Leaving the festival, I felt a wave of validation, realizing that there are audiences who resonate with my work.

For those of you who haven't seen the film, do yourself a favor and check it out in the embedded poster below.

I immediately started working on my next project, Möther’s Creme Diaries… however, this project was not as successful. I got too ahead of myself.

The project was a more subdued version of what I'm used to. Instead of hardcore images, it had a softcore vibe, reminiscent of my teenage years watching late-night television. I strategically planned this to make the selling process easier.
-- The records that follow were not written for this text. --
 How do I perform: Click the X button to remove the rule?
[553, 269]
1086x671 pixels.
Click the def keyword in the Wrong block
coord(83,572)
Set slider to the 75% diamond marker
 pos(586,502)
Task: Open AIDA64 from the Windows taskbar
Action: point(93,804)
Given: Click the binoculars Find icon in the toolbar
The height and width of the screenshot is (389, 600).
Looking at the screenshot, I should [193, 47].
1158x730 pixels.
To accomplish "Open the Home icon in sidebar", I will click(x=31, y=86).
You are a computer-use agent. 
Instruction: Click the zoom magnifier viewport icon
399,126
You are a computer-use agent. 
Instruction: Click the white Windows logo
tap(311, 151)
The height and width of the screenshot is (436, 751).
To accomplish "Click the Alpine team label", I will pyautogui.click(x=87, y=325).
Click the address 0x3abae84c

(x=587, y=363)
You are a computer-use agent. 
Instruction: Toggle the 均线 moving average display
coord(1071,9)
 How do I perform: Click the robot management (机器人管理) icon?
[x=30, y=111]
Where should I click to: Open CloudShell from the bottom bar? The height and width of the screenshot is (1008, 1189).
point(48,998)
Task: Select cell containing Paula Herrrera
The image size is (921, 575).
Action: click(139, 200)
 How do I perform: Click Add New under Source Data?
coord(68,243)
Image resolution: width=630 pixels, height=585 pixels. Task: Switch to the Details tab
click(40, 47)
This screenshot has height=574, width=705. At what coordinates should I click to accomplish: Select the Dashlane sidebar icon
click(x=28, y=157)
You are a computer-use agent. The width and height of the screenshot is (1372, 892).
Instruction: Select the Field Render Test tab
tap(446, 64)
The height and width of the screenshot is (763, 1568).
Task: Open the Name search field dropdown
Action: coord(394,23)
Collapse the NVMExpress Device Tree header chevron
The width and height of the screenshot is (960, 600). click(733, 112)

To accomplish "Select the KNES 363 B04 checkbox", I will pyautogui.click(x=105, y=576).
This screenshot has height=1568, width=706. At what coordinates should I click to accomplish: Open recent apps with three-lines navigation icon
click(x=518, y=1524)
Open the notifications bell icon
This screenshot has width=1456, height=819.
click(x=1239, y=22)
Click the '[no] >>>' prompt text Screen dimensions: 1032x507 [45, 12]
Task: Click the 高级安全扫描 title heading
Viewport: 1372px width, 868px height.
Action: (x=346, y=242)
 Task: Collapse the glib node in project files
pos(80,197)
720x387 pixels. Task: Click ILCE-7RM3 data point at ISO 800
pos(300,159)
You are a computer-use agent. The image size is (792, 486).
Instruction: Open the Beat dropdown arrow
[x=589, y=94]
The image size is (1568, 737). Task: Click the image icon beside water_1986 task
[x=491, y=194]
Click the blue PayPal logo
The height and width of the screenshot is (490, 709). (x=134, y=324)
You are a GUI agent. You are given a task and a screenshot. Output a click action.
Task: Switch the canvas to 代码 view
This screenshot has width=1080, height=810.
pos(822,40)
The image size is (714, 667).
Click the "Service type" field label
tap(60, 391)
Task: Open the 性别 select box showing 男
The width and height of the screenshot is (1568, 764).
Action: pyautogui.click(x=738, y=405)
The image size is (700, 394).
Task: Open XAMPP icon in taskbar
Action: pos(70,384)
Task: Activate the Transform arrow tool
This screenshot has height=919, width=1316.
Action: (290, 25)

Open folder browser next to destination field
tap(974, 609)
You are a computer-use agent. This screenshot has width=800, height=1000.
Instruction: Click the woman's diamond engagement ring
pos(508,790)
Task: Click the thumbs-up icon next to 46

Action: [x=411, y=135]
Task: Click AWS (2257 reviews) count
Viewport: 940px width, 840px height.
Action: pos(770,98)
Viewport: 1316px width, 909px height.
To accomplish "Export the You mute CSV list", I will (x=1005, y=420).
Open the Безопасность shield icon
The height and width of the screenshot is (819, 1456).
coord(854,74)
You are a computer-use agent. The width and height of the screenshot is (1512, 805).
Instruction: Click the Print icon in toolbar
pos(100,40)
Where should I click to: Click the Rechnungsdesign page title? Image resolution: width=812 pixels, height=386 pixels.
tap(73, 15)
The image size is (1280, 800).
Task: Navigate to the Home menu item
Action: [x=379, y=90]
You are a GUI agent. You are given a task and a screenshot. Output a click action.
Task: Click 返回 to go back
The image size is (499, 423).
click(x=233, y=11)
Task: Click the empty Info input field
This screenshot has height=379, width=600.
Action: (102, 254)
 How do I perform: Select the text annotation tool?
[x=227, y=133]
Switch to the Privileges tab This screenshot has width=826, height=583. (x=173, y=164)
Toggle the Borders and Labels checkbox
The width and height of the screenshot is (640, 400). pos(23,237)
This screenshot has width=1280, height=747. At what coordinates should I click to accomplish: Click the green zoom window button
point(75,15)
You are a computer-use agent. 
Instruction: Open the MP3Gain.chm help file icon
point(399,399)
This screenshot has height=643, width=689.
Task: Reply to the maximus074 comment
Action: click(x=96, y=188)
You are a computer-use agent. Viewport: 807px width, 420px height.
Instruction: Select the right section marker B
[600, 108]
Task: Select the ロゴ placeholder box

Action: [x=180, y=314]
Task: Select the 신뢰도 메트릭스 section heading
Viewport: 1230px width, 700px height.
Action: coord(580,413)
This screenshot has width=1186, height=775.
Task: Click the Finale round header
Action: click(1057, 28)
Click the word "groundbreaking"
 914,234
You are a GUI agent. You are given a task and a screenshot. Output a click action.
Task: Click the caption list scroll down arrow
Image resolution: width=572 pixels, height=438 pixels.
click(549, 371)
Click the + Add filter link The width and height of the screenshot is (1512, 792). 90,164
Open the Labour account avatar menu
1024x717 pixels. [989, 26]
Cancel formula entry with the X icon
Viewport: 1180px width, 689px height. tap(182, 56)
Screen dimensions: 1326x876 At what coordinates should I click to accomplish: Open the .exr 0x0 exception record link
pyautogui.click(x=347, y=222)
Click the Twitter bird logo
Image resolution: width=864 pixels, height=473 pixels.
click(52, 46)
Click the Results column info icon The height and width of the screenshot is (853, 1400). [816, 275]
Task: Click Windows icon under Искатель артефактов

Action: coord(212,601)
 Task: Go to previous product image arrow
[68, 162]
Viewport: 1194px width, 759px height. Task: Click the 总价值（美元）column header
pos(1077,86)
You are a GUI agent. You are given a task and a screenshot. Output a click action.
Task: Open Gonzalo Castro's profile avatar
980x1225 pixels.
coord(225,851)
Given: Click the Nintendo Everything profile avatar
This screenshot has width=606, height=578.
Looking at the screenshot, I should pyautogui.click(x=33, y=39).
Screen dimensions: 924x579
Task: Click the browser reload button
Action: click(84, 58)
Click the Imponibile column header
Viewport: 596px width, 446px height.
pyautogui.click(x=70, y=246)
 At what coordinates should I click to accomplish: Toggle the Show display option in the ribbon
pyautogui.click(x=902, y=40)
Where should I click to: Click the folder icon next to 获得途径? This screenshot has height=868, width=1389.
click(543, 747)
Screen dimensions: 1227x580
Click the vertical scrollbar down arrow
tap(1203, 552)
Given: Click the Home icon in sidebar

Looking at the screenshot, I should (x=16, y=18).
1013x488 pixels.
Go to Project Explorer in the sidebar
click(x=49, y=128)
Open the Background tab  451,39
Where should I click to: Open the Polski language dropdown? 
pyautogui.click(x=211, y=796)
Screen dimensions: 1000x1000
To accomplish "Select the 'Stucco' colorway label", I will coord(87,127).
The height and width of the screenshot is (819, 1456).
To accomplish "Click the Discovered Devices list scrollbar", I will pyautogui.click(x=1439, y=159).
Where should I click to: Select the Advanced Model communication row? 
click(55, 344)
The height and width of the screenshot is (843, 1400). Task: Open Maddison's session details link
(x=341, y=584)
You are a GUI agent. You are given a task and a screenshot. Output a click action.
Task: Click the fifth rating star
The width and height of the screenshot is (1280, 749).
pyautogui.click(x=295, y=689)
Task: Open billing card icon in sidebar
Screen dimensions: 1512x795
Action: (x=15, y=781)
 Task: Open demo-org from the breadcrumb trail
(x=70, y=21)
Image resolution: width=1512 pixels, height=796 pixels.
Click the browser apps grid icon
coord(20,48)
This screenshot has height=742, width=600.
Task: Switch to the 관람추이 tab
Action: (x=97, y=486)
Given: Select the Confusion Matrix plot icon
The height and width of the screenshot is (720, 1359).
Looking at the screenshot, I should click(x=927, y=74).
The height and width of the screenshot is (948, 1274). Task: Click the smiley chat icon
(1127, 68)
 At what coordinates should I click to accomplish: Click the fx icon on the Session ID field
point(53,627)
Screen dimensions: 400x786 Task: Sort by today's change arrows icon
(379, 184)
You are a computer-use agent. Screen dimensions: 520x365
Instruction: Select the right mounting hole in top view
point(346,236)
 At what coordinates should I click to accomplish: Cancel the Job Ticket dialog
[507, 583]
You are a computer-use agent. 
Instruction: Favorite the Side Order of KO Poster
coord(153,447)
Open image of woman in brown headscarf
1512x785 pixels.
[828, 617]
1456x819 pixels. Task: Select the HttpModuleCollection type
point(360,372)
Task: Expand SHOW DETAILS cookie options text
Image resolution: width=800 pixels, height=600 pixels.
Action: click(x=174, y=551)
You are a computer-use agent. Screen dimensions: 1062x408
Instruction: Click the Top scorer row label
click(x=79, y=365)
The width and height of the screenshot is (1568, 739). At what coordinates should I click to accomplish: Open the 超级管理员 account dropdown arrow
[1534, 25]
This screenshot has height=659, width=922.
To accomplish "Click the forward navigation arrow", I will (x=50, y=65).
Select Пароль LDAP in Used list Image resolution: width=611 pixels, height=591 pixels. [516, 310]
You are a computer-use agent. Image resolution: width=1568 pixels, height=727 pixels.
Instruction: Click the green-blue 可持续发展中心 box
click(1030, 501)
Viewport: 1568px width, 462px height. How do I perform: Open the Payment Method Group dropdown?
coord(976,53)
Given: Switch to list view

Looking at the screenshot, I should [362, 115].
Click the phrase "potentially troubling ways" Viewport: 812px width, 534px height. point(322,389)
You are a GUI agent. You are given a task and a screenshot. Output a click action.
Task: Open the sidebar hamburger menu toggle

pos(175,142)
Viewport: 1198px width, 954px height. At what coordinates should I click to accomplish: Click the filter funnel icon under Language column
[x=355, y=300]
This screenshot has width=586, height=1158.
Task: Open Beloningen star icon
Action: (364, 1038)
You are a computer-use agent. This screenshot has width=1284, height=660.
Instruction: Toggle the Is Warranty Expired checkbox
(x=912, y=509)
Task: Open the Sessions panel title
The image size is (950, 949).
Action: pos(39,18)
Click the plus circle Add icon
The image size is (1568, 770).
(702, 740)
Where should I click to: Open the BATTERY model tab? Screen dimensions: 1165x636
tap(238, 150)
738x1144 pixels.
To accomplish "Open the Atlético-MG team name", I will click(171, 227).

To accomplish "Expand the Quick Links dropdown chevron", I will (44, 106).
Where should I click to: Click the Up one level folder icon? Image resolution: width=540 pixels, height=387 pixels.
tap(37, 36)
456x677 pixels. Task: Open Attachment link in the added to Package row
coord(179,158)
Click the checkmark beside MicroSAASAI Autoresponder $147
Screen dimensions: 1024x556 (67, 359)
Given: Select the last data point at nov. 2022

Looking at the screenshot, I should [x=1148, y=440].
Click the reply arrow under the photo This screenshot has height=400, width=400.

This was a television series concept. The story centered around a young girl who discovers her mother's absurd diaries. As the girl reads the entries, we are transported into a different parts of the mom’s world.

Each episode would represent a different diary entry. I would reprise my role as Cristal Connors, the self-medicated mother and also play the young girl, Charlotte. I was clearly delusional to think I could pull this off.

I finally fleshed out a terrible 20-page script that had far too many references from the film "Showgirls.”

I wanted this to be a legitimate production, so I needed cash. I decided to launch a crowdfunding campaign through Seed&Spark. I arbitrarily picked the number $14,000 from my ass.

Deep down, I knew I would get that money. When I set my mind on something, I always make it happen! Especially when its specific.

Before the launch, I reached out to an acquaintance who had run a successful campaign. He stated that he worked with a crowdfunding manager who set everything up. In return she gets about 15% of the gross goal. That sounded reasonable, but some of the tasks she asked him to do seemed a bit cringy, like impromptu Facebook live chats and so on.

Anyway, I began reverse-engineering the techniques the manager was using and found some very useful tactics on how to persuade people to donate. You can reach out to me directly for that information.

It was a close call, but I managed to raise just under $14,000 in 30 days.

That ends this entry. Just under 2000 words is my sweet spot.

I'm incredibly excited for the next few months. I'm settling into my new job nicely and am ready to bring Möther's Crème Diaries LIVE back. It will definitely be playing in mid-June at the Hollywood Fringe Fest, but I anticipate one more show prior to Fringe.